Assignment:
There is material below. Print exactly the lines starting at the line with "This screenshot has width=1280, height=464." and ending at the line with "Task: Kill terminal with trash icon", ends included, and no others.

::::::::

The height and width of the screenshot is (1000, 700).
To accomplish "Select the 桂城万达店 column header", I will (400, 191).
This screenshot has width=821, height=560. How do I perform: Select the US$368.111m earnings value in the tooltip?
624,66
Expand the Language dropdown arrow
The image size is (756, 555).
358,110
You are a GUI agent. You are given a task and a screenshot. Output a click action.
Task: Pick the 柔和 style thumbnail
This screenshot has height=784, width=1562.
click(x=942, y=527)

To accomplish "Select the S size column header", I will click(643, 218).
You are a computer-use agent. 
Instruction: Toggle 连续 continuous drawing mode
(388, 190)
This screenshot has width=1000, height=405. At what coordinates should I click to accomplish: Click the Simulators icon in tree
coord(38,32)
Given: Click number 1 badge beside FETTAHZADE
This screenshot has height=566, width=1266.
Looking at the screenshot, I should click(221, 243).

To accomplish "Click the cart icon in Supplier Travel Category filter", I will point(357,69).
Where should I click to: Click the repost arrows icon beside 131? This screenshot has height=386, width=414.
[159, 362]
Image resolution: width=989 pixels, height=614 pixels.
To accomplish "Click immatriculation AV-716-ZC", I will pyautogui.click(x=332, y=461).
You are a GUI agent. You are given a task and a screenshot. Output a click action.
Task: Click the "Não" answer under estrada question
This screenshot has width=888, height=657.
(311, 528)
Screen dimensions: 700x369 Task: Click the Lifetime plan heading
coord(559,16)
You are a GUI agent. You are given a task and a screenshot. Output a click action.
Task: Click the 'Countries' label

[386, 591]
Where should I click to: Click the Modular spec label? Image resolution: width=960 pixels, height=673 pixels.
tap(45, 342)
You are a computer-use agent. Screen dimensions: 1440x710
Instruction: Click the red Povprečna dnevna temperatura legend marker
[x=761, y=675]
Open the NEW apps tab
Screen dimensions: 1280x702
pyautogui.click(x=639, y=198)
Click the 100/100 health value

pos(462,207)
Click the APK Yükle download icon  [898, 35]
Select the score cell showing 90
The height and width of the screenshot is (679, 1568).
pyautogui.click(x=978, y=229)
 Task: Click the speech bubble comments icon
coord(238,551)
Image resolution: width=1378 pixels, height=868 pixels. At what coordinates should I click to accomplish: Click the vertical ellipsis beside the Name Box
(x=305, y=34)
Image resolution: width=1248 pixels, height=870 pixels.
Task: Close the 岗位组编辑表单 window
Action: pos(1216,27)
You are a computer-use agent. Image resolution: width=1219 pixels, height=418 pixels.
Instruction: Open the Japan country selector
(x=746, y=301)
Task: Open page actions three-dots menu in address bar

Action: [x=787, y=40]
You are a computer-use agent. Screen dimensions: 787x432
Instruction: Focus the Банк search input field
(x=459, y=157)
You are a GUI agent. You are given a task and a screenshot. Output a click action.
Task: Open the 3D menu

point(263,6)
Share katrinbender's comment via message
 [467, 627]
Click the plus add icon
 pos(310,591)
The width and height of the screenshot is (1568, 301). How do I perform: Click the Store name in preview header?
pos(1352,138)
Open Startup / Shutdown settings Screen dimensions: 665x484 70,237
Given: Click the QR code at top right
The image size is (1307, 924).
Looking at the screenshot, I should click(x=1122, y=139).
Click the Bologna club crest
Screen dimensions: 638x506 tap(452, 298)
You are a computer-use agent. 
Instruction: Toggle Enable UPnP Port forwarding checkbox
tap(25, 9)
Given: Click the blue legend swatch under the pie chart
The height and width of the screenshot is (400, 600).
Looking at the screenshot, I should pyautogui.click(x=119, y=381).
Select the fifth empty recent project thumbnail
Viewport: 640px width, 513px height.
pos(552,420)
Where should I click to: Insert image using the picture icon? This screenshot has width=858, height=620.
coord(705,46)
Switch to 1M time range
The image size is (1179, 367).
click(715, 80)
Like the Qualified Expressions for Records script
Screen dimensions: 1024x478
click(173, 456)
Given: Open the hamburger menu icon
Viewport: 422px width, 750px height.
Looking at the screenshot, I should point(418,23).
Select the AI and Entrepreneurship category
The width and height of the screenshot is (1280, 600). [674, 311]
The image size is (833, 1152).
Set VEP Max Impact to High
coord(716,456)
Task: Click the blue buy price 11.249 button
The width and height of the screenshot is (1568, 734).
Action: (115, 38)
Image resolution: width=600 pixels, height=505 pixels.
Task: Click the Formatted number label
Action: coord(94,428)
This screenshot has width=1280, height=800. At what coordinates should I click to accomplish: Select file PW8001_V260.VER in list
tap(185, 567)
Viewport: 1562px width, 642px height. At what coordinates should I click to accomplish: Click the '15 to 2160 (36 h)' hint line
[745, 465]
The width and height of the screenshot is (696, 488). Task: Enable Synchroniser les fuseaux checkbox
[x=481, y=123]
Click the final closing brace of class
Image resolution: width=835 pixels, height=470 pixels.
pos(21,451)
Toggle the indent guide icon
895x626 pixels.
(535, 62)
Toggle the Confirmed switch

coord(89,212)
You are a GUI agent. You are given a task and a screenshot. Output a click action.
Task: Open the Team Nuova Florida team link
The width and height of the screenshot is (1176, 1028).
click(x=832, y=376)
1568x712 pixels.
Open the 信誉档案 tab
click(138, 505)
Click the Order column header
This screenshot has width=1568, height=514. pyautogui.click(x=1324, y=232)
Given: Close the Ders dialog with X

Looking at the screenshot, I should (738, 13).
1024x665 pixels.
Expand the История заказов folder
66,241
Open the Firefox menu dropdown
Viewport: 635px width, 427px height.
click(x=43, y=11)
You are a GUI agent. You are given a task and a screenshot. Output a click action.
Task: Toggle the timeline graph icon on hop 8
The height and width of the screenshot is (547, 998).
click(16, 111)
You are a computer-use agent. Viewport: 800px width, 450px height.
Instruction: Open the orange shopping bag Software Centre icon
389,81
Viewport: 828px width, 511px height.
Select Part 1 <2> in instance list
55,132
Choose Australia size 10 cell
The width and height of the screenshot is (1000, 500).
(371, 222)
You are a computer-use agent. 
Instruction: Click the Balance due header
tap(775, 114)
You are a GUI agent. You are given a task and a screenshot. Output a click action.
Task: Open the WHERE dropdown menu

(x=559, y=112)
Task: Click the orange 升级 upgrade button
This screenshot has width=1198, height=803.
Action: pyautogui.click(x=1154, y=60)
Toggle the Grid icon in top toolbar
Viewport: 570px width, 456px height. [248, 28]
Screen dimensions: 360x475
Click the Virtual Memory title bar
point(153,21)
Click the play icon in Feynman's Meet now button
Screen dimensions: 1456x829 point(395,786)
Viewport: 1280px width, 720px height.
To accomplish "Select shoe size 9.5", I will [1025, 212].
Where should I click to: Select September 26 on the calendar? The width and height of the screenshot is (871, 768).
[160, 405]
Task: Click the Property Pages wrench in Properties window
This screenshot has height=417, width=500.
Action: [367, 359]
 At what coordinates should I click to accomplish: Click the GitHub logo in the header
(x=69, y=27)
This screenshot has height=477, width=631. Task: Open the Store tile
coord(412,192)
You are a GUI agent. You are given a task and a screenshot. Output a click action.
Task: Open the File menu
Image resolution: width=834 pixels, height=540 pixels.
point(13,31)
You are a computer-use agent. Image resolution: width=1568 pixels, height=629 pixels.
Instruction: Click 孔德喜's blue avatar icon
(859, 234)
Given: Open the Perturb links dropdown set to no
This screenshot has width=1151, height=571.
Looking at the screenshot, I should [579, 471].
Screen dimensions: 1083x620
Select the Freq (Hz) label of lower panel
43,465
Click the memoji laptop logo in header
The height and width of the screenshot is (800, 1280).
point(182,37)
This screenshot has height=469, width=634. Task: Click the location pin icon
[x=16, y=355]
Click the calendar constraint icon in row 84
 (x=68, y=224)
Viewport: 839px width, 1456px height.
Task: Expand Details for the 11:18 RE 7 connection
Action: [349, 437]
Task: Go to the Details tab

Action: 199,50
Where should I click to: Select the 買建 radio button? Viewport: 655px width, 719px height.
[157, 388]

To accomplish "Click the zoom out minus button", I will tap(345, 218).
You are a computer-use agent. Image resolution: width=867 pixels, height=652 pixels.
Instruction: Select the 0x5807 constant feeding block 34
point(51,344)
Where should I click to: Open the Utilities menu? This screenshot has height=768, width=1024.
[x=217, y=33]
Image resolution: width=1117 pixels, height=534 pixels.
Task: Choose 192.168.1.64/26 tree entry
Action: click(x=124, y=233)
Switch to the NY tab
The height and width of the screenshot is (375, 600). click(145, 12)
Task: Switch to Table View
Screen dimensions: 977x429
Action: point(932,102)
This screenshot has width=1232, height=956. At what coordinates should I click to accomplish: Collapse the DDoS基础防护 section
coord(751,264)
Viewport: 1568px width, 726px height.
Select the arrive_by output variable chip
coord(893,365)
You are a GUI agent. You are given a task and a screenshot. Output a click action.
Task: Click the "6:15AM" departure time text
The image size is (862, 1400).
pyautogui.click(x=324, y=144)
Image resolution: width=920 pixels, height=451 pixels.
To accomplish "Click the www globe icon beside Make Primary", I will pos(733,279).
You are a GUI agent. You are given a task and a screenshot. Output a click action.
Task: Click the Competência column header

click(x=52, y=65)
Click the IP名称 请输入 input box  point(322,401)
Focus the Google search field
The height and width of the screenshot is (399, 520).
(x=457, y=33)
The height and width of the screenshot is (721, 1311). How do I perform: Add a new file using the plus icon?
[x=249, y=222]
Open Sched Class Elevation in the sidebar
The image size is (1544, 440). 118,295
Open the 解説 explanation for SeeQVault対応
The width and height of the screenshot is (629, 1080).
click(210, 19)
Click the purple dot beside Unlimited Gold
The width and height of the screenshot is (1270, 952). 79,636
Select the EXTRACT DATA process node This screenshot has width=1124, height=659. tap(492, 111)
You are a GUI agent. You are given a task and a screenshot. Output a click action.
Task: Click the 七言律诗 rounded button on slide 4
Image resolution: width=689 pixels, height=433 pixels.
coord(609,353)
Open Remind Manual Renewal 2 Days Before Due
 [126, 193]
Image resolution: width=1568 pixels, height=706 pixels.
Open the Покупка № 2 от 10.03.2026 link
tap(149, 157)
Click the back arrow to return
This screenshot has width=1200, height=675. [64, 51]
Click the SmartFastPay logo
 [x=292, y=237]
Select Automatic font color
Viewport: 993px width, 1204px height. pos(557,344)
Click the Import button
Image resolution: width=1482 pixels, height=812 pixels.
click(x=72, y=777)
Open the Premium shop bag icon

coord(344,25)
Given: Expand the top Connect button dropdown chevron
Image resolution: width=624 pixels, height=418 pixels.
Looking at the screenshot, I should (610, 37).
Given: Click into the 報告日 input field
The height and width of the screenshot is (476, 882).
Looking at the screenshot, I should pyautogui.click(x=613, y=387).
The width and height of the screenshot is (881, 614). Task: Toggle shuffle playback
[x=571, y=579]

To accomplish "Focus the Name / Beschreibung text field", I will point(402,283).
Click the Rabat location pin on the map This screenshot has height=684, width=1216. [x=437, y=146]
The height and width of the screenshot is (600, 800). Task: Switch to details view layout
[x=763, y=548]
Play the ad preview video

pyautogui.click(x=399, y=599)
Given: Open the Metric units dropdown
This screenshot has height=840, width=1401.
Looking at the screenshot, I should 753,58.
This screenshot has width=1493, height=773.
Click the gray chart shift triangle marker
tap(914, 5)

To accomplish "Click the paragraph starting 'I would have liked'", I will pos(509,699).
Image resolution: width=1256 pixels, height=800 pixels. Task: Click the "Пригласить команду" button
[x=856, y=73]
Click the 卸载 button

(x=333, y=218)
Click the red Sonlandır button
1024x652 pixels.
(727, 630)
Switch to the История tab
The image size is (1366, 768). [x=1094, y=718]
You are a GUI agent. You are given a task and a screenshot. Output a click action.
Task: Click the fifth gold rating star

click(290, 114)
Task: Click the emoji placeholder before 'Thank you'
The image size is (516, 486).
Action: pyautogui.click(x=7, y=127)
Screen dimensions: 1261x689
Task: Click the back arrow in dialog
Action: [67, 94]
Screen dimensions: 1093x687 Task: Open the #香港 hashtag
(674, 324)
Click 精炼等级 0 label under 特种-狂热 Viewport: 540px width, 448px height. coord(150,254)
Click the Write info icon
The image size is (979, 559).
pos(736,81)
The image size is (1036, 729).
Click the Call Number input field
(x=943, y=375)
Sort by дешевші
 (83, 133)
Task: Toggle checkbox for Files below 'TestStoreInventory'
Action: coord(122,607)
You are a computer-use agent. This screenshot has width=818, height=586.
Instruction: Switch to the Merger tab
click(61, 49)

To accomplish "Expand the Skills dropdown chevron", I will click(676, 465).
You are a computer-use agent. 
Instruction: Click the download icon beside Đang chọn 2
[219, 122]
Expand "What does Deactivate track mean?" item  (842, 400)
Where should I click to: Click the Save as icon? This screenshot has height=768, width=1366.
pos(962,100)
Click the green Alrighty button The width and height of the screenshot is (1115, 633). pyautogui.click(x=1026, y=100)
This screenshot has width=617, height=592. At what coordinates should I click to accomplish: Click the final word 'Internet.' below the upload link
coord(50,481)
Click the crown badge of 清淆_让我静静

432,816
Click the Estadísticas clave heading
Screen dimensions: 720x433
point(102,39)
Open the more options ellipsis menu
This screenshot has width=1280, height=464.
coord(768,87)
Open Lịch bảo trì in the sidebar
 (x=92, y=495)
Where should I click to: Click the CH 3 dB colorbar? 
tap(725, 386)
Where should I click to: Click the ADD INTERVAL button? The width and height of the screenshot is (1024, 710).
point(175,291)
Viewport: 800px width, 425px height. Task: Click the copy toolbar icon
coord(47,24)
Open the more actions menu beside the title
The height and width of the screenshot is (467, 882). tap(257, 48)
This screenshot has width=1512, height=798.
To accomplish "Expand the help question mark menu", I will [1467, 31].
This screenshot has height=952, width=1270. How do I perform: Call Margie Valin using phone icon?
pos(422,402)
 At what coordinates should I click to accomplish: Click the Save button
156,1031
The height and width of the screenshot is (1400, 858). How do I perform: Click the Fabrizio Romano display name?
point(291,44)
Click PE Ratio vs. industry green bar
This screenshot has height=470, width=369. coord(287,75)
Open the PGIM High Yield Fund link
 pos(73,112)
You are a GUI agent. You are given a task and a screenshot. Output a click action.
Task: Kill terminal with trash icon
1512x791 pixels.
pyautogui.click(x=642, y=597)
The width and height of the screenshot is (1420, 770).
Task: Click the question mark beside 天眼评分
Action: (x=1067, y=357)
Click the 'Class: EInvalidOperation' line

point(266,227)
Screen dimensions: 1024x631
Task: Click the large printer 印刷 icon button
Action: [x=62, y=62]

::::::::

Problem solution:
This screenshot has width=1280, height=464.
coord(768,87)
Open Lịch bảo trì in the sidebar
 (x=92, y=495)
Where should I click to: Click the CH 3 dB colorbar? 
tap(725, 386)
Where should I click to: Click the ADD INTERVAL button? The width and height of the screenshot is (1024, 710).
point(175,291)
Viewport: 800px width, 425px height. Task: Click the copy toolbar icon
coord(47,24)
Open the more actions menu beside the title
The height and width of the screenshot is (467, 882). tap(257, 48)
This screenshot has width=1512, height=798.
To accomplish "Expand the help question mark menu", I will [1467, 31].
This screenshot has height=952, width=1270. How do I perform: Call Margie Valin using phone icon?
pos(422,402)
 At what coordinates should I click to accomplish: Click the Save button
156,1031
The height and width of the screenshot is (1400, 858). How do I perform: Click the Fabrizio Romano display name?
point(291,44)
Click PE Ratio vs. industry green bar
This screenshot has height=470, width=369. coord(287,75)
Open the PGIM High Yield Fund link
 pos(73,112)
You are a GUI agent. You are given a task and a screenshot. Output a click action.
Task: Kill terminal with trash icon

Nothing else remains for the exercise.